Social Media Strategy: What Not to Do

Let's say (hypothetically, of course) that you've just started your own business, and after searching the internet for tips on social media strategy, you decide that you're going to promote your new business on Facebook and Twitter.

You know all about the power of these social media sites, and you are understandably excited about the opportunity to reach out to literally millions of new customers.

But after you read all about how important it is to get your message out there, you go overboard and start bombarding everyone you can find with one sales pitch after another. To you, this seems like an honest attempt to establish a client base for your business.

Yet it doesn't seem to be working. Months go by and your numbers of friends and followers are nowhere near where you want them to be, and you are left wondering where you went wrong.

The problem here is simple: Social media is best used as a tool to interact with potential customers, not attack them.    

Remember your first e-mail account? Odds are, if you were like most of us, it was only a matter of time before it was flooded with spam messages from companies trying to sell you something. 

There are some aggressive marketing types who swear by this type of marketing. They believe it's worth annoying a majority of your customers if you can "trick" a small minority into buying the product. And for a massive national or international company, this might be a decent strategy.

However, for an entrepreneur just starting out, you simply cannot afford to burn bridges at this rate. And while this strategy is bad enough through e-mail, it's even worse through social media.

Remember the original purpose of these sites was to connect friends. The goal when using social media strategy to help grow your business is to build a relationship with your customers. Because of this, it's vital to create interesting and helpful content, not just empty sales pitches.
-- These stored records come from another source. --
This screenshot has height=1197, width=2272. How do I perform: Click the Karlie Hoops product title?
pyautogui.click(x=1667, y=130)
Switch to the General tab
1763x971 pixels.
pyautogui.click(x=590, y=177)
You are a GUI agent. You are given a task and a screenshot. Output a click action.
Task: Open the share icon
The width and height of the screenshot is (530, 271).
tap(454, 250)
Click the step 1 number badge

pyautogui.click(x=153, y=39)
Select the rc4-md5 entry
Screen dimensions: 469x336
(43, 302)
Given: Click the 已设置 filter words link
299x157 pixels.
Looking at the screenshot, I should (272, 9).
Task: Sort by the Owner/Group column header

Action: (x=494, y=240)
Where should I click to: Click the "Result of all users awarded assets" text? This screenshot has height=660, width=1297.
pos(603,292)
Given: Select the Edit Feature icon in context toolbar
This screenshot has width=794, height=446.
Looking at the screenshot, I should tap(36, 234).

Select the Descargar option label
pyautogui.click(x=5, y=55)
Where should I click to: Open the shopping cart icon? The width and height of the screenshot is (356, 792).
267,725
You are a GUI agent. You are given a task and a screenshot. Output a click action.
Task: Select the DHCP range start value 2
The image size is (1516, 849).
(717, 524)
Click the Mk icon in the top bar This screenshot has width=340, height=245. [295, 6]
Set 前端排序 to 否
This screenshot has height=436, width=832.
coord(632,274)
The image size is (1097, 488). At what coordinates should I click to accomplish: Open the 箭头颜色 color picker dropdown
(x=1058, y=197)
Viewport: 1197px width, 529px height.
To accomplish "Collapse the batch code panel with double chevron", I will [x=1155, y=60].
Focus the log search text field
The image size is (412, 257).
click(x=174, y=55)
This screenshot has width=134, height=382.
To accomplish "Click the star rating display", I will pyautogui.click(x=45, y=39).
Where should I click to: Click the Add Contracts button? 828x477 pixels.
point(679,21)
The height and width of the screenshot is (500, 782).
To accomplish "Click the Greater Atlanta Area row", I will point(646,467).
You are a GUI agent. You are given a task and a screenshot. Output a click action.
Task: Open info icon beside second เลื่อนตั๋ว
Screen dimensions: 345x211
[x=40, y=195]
What is compelling content for twitter may not be compelling content for you blog. Your blog articles are much longer and meatier, while your tweets are short and concise. To have a discussion on what makes content interesting and helpful, you need to take into account the network that the content will appear on as well as how that content relates to and can be repurposed for other social media outlets.

Do you have a social media content strategy for your company? Which content do your customers love the most?


About Debra Zimmer

After 25 years of growing entrepreneurial businesses at companies such as Microsoft, where she attracted 700,000 members into an online community in 18 months and then grew a second one to 250,000 members in 10 months, Debra Zimmer then struck out on her own to grow an online retail store to 6-figures of income and put it on AUTOPILOT for 3 years. With an engineering degree and an MBA from Columbia Business School, Debra is the undisputed expert in helping experts, entrepreneurs and executives to focus their brilliance and magnify their impact using social media and internet marketing tactics.

Comments

  1. This is so true – social media is supposed to be about being social!  It's important to have a balance with the information that is being sent out for sure!  Thanks for the reminder about having a strategy – that's on my to do list!
     

  2. Lisa Tener says:

    Great points. And it's challenging to be doing all of it well. It's hard to keep up! I suppose having a strategy makes you much more efficient, though, right?

    1. Debra Zimmer says:

      Yes, you are more efficient and with a plan you have a set of steps to do on a regular basis to help you manage your time.